I understand that most FFT/IFFT routines have an error floor. I was expecting NumPy's FFT to have an error floor in the same orders as FFTW (say 1e-15 ), but the following experiment shows errors in the order of 1e-5 .

Consider calculating the IDFT of a box. It is well-known that the result is the sinc-like Dirichlet kernel. But that is not what I get from numpy.fft.irfft . In fact even the first sample that should simply equal the width of the box divided by the number of FFT points is off by an amount around 4e-5 as the following example shows:

import numpy as np
import matplotlib.pyplot as plt

from scipy.special import diric

N = 40960
K = 513

X = np.ones(K, dtype=np.complex)
x = np.fft.irfft(X, N)

print("x[0] = %g: expected %g - error = %g" % (x[0], (2*K+1)/N, x[0]-(2*K+1)/N))

# expected IDFT of a box is Dirichlet function (see
# https://en.wikipedia.org/wiki/Discrete_Fourier_transform#Some_discrete_Fourier_transform_pairs)

y = diric(2*np.pi*np.arange(N)/N, 2*K+1) * (2*K+1) / N

plt.figure()
plt.plot(x[:1024] - y[:1024])
plt.title('error')

plt.show(block=True)

It looks like the error is of sinusoidal form:

Has anybody experience same issue?
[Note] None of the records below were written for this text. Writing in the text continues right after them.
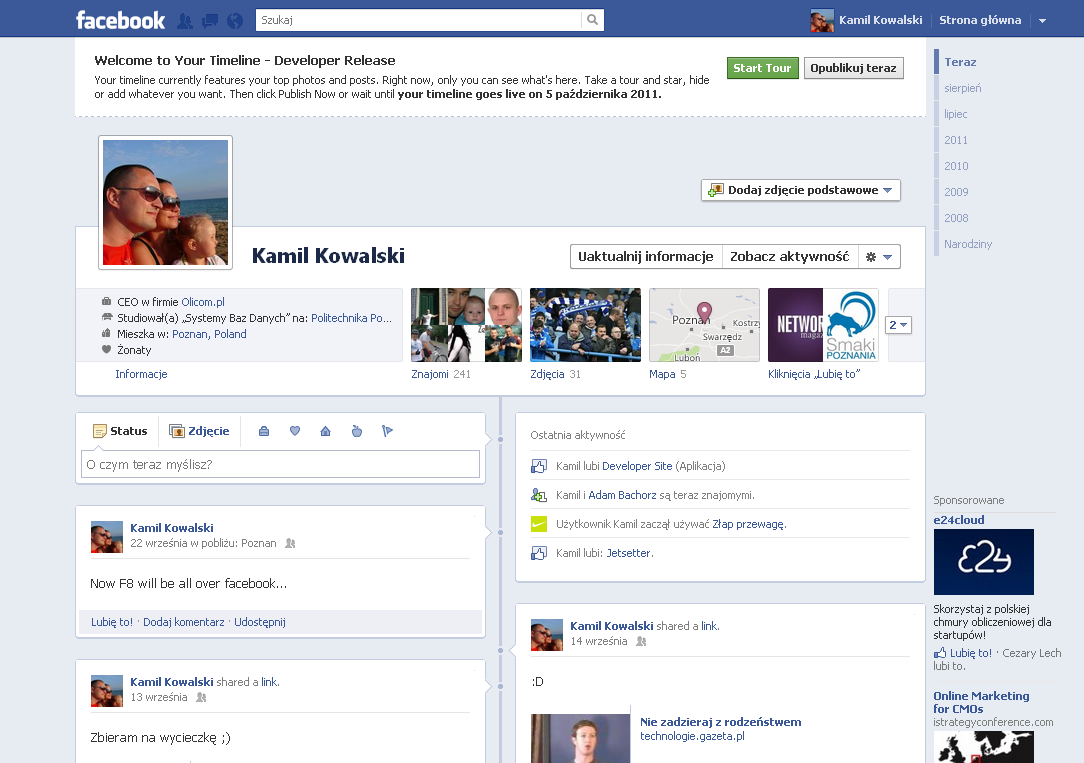Click the Start Tour button
Image resolution: width=1084 pixels, height=763 pixels.
762,68
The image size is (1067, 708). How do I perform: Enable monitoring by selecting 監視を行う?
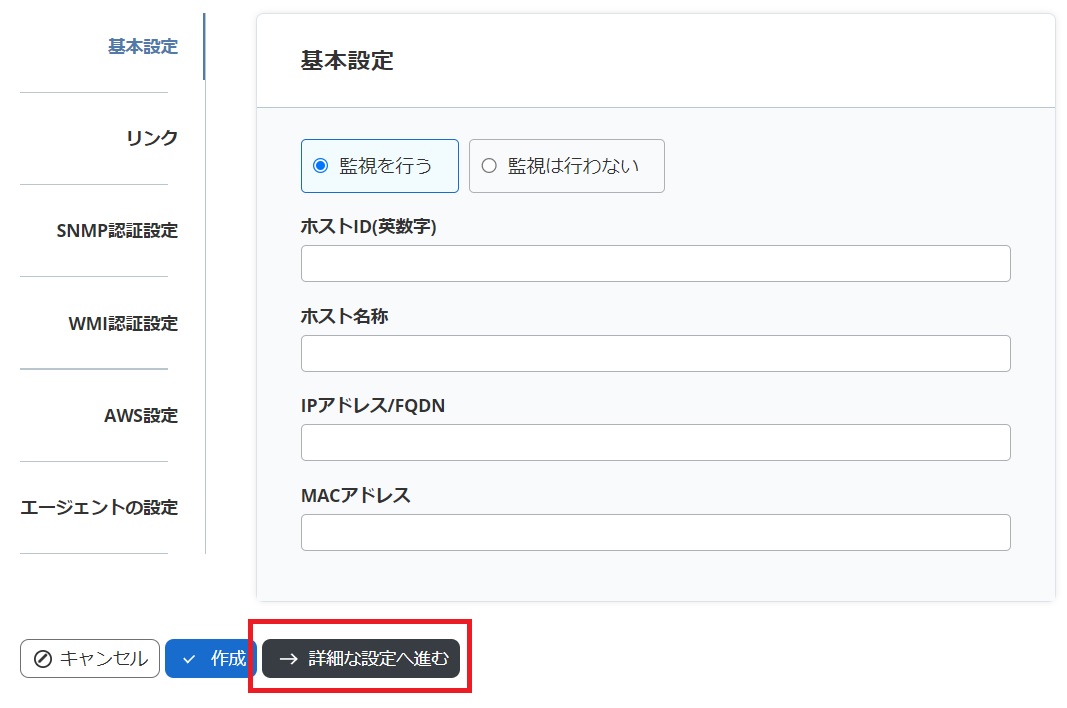(380, 165)
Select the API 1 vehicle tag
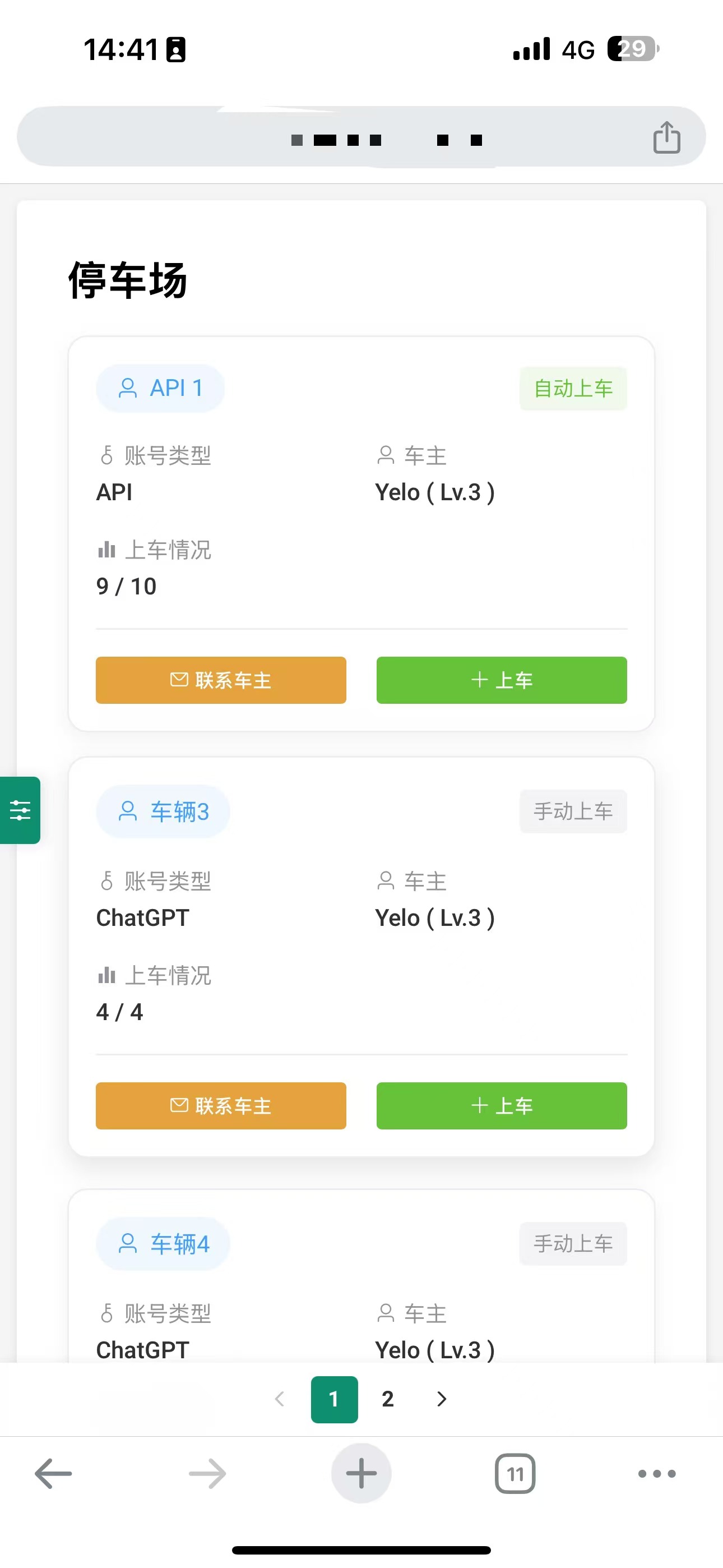 (x=160, y=388)
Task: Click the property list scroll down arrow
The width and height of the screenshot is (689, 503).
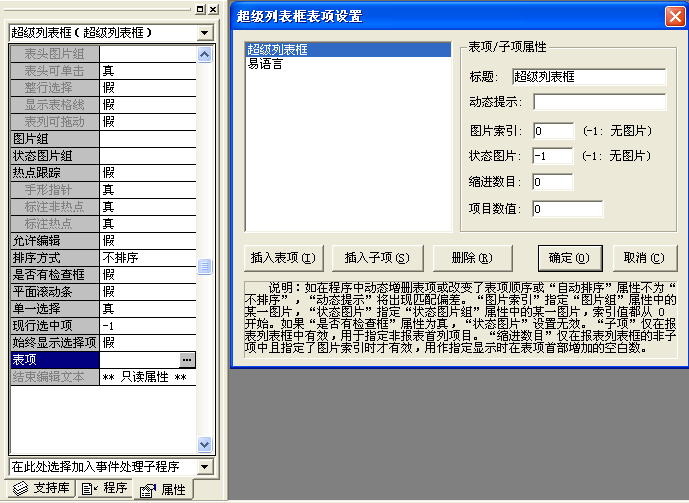Action: click(x=205, y=445)
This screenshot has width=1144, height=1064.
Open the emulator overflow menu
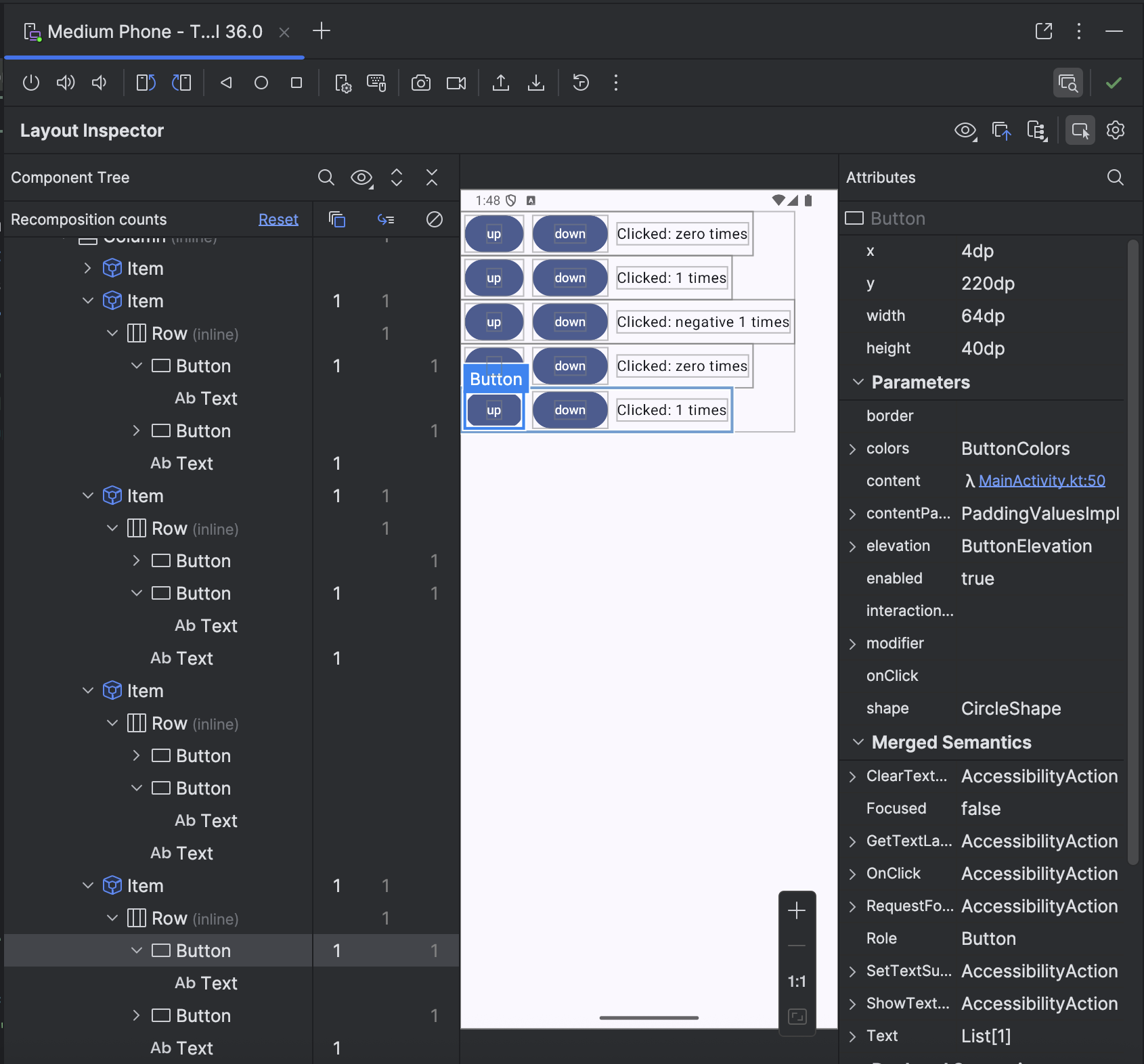click(x=616, y=83)
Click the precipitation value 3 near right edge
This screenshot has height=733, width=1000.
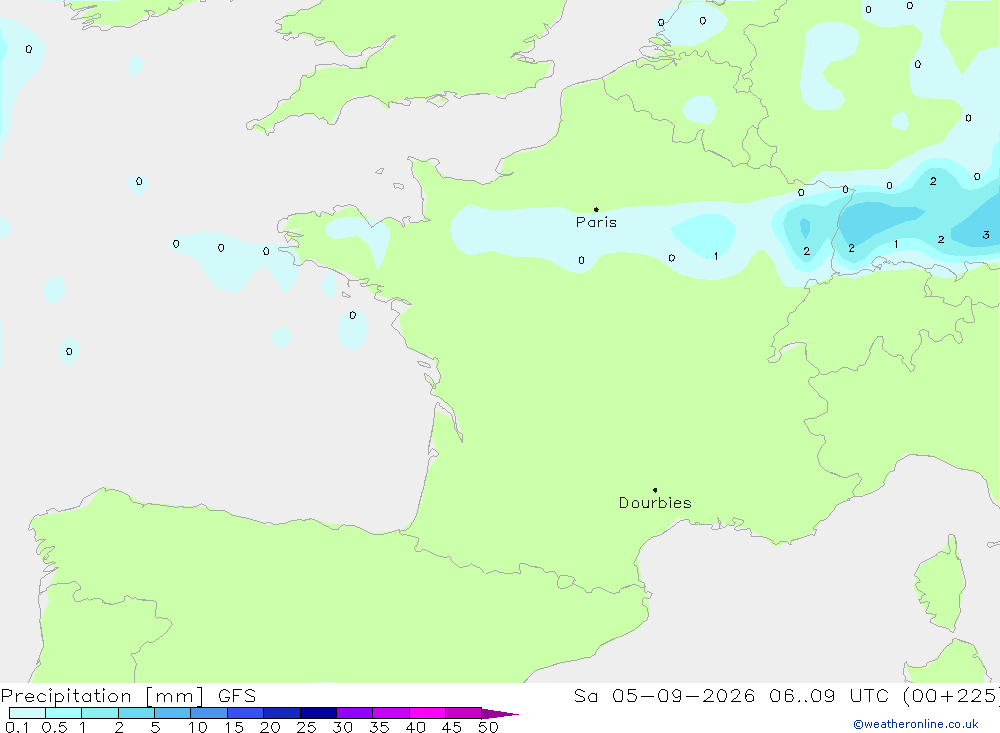pos(986,235)
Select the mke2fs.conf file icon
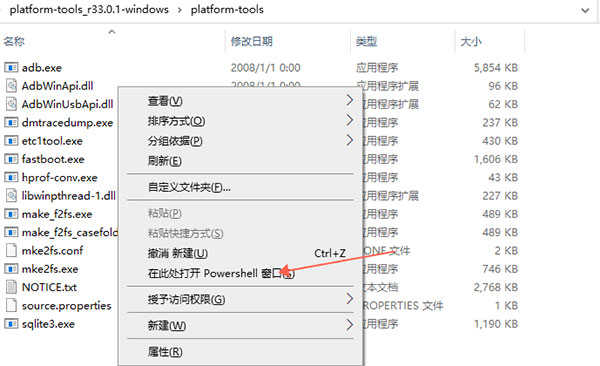The height and width of the screenshot is (366, 600). [x=12, y=251]
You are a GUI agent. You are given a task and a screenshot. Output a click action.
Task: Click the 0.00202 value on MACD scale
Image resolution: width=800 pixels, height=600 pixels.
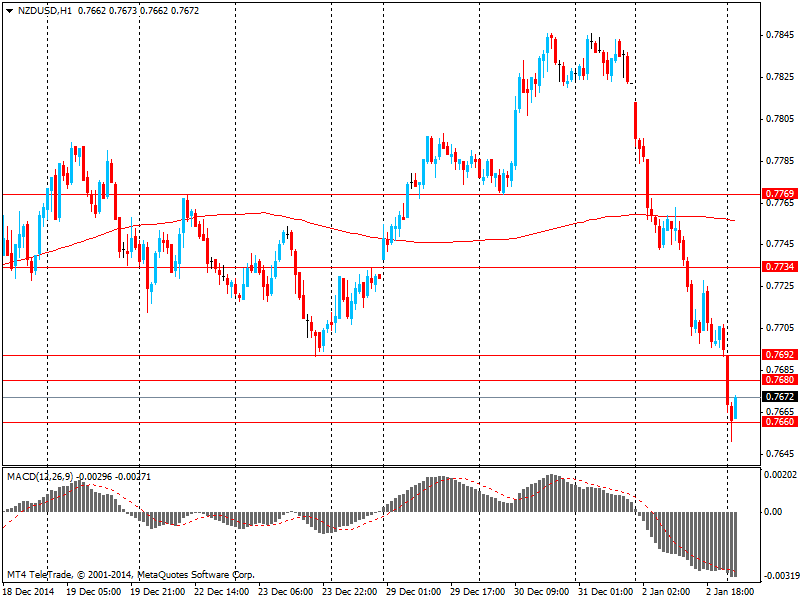781,474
Am I misunderstanding something about the NumPy's FFT pack or it is just not accurate?

---

Update

Here is the equivalent of part of the script in Octave:

N = 40960;
K = 513;

X = zeros(1, N);


X(1:K) = 1;
X(N-K:N) = 1;

x = ifft(X);

fprintf("x[0] = %g, expected = %g - error = %g\n", x(1), (2*K+1)/N, x(1)-(2*K+1)/N);

The error on x[0] is practically zero in Octave. (I did not check other samples because I am not aware of equivalent of diric function in Octave.)

Answer 1

Thanks to MarkDickinson , I realized that my math was wrong. The correct comparison would be carried out by:

import numpy as np
import matplotlib.pyplot as plt

from scipy.special import diric

N = 40960
K = 513

X = np.ones(K+1, dtype=np.complex)
x = np.fft.irfft(X, N)

print("x[0] = %g: expected %g - error = %g" % (x[0], (2*K+1)/N, x[0]-(2*K+1)/N))

# expected IDFT of a box is Dirichlet function (see
# https://en.wikipedia.org/wiki/Discrete_Fourier_transform#Some_discrete_Fourier_transform_pairs)

y = diric(2*np.pi*np.arange(N)/N, 2*K+1) * (2*K+1) / N

plt.figure()
plt.plot(x[:1024] - y[:1024])
plt.title('error')

plt.show(block=True)

that shows irfft is accurate. Here is the error plot:

Numpy is correct, my math was incorrect. I am sorry for posting this misleading question. I don't know what is the standard procedure in these cases. Should I delete my question or leave it here with this answer? I just don't want it to be undermining NumPy or challanging its accuracy (as this was clearly a false alarm).